Women with early ovarian aging may have increased risks for other age-related diseases
Dec. 30, 2020 (Endocrine Today) — Women with early ovarian aging are more likely to incur age-related diseases than those with normal ovarian aging, according to study results published in Human Reproduction.
“These data demonstrate that young women with early ovarian aging, defined as low oocyte output after follicle-stimulating hormone stimulation, have increased morbidity and mortality, and strongly support the hypothesis that low ovarian reserve may be an early and useful marker of later health issues,” Mette Wulf Christensen, a PhD student in the department of gynecology and obstetrics at Aarhus University Hospital in Denmark, and colleagues wrote. “Morbidity and mortality in relation to premenopausal assessment of ovarian reserve has not previously been thoroughly studied.”
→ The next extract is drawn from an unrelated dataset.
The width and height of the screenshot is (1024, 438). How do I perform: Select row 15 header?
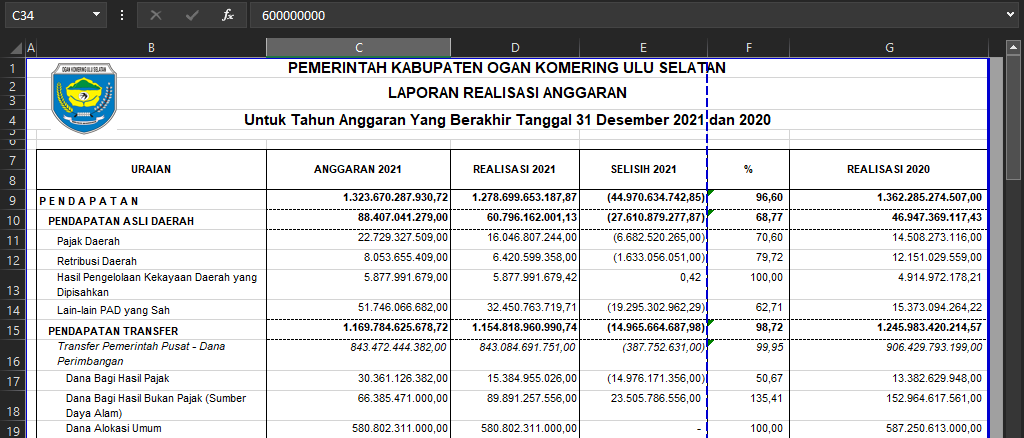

After adjusting for confounders, women with early ovarian aging had an increased risk for any age-related event, cardiovascular disease and osteoporosis.
Christensen and colleagues conducted a register-based study of women aged 37 years and younger who had their first in vitro fertilization or intracytoplasmic sperm injection at a Danish fertility clinic from 1995 to 2014. Participants were divided into an early ovarian aging group (n = 1,222) and a normal ovarian aging group (n = 16,385). The early group included women with five oocytes or fewer in two or more follicle-stimulating hormone (FSH) cycles and no cycles with six or more oocytes collected in the first year after assisted reproductive treatment. The normal group included participants with eight or more oocytes in any FSH cycles 1 year after assisted reproductive treatment.
Researchers evaluated both groups for their risks for age-related events, including cardiovascular disease, osteoporosis, type 2 diabetes, cancer, cataract, Alzheimer’s disease, Parkinson’s disease and death by any cause. The Charlson Comorbidity Index and grant of early retirement benefit were markers of age-related events.
The early ovarian aging group had a greater risk for any age-related event compared with the normal aging cohort (adjusted HR = 1.24; 95% CI, 1.08-1.43). After adjusting for confounders, women with early ovarian aging were at increased risk for CVD (aHR = 1.44; 95% CI, 1.19-1.75) and osteoporosis (aHR = 2.45; 95% CI, 1.59-3.9). No association was found between early ovarian aging and an increased risk for type 2 diabetes. Associations between the two groups for Charlson Comorbidity Index, early retirement benefit, cancer, death by any cause and other age-related diseases were not significant.
Women in the early aging group were at increased risk for age-related events with four or fewer oocytes (aHR = 1.21; 95% CI, 1.01-1.44) and three or fewer oocytes (aHR = 1.3; 95% CI, 1.04-1.63). For the four or fewer oocytes group, the risks for CVD (aHR = 1.54; 95% CI, 1.22-1.93) and osteoporosis were also elevated (aHR = 2.3; 95% CI, 1.28-4.13). Women with three or fewer oocytes had the highest risks for CVD (aHR = 1.78; 95% CI, 1.33-2.37) and osteoporosis (aHR = 2.64; 95% CI, 1.27-5.47).
“Low ovarian reserve may be a useful marker of later health issues,” the researchers wrote. “Counselling this group of patients [with early ovarian aging] at the fertility clinics may therefore be important to initiate preventative initiatives, such as lifestyle changes and/or use of hormone replacement therapy, to reduce the adverse health risks associated with early menopause.”